Same author.  Umberto Eco, in English the title is “The mysterious Flame of Queen Loana”.  I read it Italian because well, that’s the book I had and also it’s good to keep the old mother tongue going).

I’m not one of those people that just because they like a book by one author go and read all that he/she has written… so I’m not really sure why I ever bought this one in the first place… All I know is that I’ve had it by my bed for years.  Seriously, years;  it was published in 2004 and this is a first edition.

…Ahem…

I think that what must have caught my eyes is that it’s described as an ‘illustrated novel’.  At the time I must have thought it a good enough reason.  The main reason of this A-to-Z exercise is to make me read books I have rather than reaching for the book shop (isn’t book shopping just the best?  So even though I REALLY didn’t feel like reading this book, I forced myself.

10/10 for effort on my part.

4/10 for the book.

URGH.

DSC01997

The premises of the story are interesting:  a 60 odd year old antiquarian wakes up from an accident with no recollection of his life.  He doesn’t recognise his wife/family/friends, doesn’t have any personal memories anymore BUT he remembers everything he’s ever read.  Oh and he’s obsessed with ‘fog’.
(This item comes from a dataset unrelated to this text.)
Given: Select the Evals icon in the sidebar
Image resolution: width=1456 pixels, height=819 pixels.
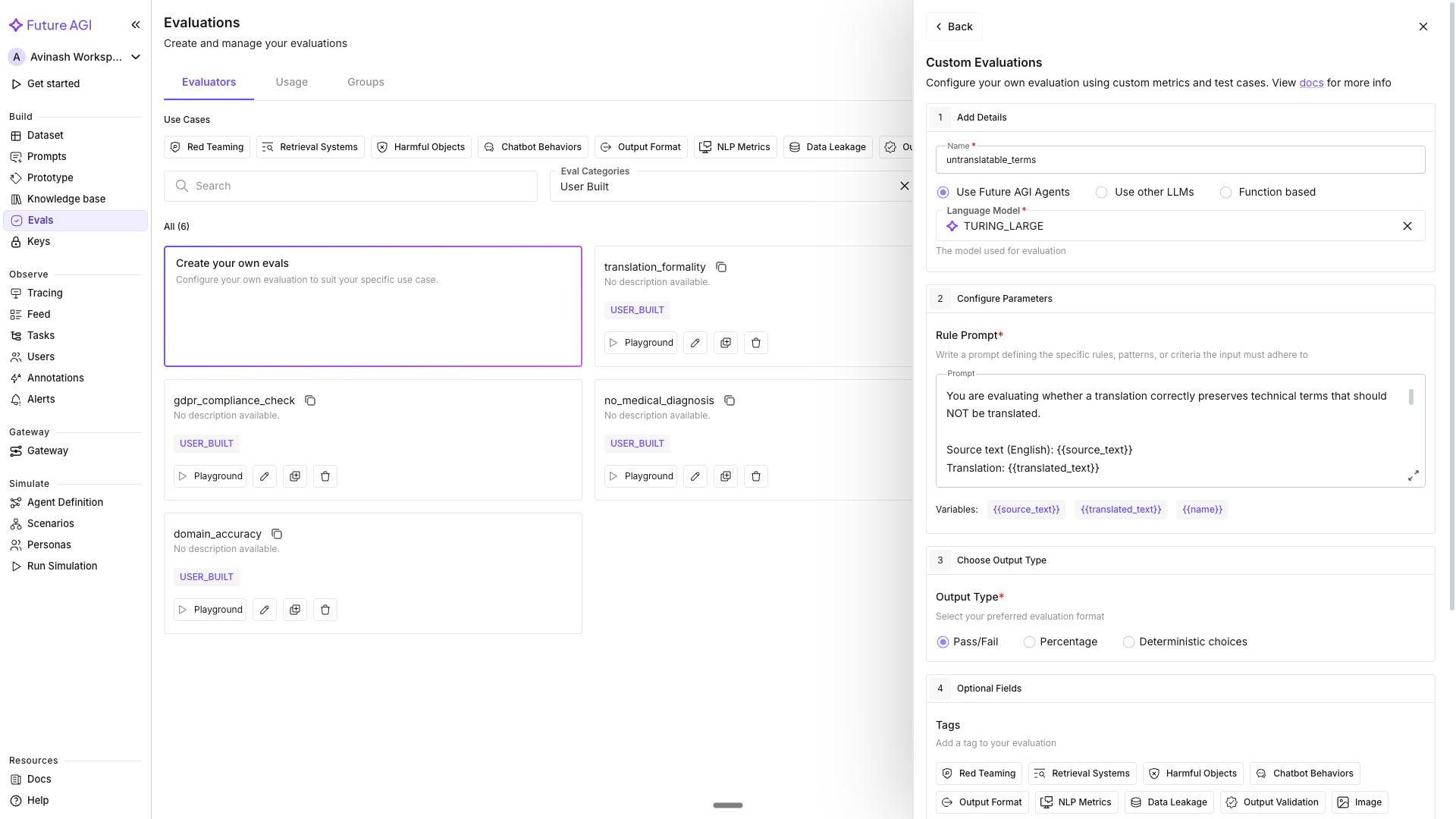Looking at the screenshot, I should 17,220.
Fascinating… for a few pages… then it gets a little weary because nothing actually happens story-wise…

Eventually he goes hunting for his pasts in the family country house he spent his time during the war (WWII)…  the attic (of course) is full of books/magazines/records which is, again, fascinating for a while but when you have hundreds of pages of tedious descriptions… it kind of makes you want to hurl the book out of the window a little. (Often).  The pictures of newspapers and magazines of the time are fascinating and really interesting… but come on let the story move on Umberto!

(The whole life ‘under fascism’ is very interesting though, I enjoyed discovering about that)

2/3 of the way through the protagonist finds this amazingly rare Shakespeare edition and he’s soooooo excited about this that BAM… ends up in a coma again… so in the second part of the book we get the ‘personal’ side of his story.  He narrates/he relives in his head all those personal episodes that were missing from his life and went hand in hand with the music he listened/magazines and books he read etc. whilst in the attic searching for his past.

Clever idea.

But again… boooooriiiiinggg.  And frankly at times totally bizarre.

And after he tidies everything up… the whole fog things becomes clear (no pun intended)… he…

Well, I won’t spoil the end if you’re masochistic enough to want to read it!

 

I’m glad it’s over.  Onwards and upwards.